Throughout the centuries there have been many music clefs. We are concerned with the five (5) clefs seen most often in music of the modern period. These are the Treble Clef, Alto Clef, Tenor Clef and Bass Clef. The 5th clef is for instruments that don't produce defined pitches, such as drums and percussion.
Clefs are used to tell the musician what notes to play and in what octave. Without a variety of clefs, music would have to be written using lots of ledger lines (those telephone pole looking things). Clefs allow the music to sit mostly within the "staff" (the 5 lines that cross the page).

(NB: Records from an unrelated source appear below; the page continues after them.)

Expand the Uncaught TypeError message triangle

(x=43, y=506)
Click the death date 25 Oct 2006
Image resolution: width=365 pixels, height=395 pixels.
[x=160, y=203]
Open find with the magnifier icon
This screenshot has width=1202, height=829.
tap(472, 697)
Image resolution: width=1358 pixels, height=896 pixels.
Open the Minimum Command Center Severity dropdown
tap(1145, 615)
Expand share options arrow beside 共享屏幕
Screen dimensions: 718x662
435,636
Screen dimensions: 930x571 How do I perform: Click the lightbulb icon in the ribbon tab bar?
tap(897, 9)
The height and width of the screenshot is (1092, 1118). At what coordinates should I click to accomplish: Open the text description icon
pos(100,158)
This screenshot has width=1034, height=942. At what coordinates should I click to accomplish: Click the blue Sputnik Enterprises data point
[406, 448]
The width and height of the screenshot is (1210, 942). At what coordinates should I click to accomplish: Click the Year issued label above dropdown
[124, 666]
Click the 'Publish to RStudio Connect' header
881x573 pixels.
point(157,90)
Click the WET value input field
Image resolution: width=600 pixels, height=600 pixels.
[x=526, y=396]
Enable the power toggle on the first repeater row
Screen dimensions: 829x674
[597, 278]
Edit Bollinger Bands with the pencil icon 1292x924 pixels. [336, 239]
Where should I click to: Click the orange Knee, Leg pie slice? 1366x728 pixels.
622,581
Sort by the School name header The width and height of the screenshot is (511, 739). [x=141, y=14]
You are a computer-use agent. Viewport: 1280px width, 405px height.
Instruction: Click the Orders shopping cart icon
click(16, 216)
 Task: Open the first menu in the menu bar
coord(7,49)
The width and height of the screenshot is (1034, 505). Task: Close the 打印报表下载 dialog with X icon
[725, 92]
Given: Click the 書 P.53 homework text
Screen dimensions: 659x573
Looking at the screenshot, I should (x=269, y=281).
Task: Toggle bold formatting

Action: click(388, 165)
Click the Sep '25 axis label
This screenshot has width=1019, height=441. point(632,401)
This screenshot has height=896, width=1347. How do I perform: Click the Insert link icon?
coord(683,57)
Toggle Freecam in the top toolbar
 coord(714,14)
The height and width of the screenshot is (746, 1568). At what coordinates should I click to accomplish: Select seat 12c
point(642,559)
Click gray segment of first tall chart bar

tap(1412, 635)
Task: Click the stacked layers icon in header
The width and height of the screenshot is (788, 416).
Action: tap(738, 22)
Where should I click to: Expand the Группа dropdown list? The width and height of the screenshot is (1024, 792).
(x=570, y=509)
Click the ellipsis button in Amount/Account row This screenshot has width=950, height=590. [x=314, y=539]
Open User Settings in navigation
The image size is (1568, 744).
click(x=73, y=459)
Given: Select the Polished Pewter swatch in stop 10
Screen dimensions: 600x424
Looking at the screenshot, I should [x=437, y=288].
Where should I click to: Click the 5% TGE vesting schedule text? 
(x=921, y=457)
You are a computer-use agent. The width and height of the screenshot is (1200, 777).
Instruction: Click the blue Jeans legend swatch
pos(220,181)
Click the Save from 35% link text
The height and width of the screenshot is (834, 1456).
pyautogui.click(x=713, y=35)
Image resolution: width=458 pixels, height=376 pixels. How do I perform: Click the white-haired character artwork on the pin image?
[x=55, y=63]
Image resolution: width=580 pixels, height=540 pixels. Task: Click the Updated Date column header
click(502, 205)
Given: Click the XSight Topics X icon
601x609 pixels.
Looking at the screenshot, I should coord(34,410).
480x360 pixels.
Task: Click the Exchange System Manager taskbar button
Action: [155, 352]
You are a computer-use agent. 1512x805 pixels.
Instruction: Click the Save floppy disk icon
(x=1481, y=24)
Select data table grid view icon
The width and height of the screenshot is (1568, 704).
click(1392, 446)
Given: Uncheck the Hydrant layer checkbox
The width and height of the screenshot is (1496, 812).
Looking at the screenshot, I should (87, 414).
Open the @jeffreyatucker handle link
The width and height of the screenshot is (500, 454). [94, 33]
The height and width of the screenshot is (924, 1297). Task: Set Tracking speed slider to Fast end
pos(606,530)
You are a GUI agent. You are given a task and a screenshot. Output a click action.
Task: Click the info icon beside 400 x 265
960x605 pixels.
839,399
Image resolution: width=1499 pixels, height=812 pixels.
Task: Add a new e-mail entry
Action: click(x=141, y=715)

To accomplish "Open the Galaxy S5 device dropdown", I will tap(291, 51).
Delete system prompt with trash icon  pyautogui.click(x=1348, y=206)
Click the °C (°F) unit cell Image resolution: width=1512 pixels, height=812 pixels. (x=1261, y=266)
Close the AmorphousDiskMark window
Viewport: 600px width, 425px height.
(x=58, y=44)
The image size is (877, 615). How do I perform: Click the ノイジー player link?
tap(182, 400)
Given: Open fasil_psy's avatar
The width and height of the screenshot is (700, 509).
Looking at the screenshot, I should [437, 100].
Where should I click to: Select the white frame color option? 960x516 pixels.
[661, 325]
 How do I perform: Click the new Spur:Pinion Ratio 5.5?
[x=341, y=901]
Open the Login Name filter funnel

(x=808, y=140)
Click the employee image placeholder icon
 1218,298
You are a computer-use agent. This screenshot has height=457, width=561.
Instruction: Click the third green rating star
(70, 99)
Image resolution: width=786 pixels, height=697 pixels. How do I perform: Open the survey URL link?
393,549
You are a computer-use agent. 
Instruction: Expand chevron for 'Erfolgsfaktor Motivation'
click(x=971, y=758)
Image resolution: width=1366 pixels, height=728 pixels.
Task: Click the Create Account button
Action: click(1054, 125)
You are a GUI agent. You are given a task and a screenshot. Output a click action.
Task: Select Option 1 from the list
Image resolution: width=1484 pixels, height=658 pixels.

Each clef is shown with "Middle C" (The middle "C" on a piano keyboard)
The Treble Clef (also known as the "G" clef) and the Bass Clef (also known as the "F" clef) are probably familiar to you. By far, these are the most commonly used clefs. Most instruments today use one or both of these clefs exclusively or at least primarily.
The other two clefs might look a bit strange if you have not seen them before. Both the Alto Clef and the Tenor Clef are known as "movable" clefs. Notice how they both use the same shape, but the clef appears in a different position on the staff. Notice how "Middle C" moves with the clefs as well, and how it appears where the two semi-circles come together. The Viola's primary clef is the Alto Clef. The Tenor Clef is used by certain instruments as they move into their upper registers to avoid overuse of ledger lines. Some instruments that might use the Tenor Clef are Cellos, Trombones and Bassoons.
The Percussion Clef: Clef used for instruments that don't produce defined pitches, such as drums or percussion.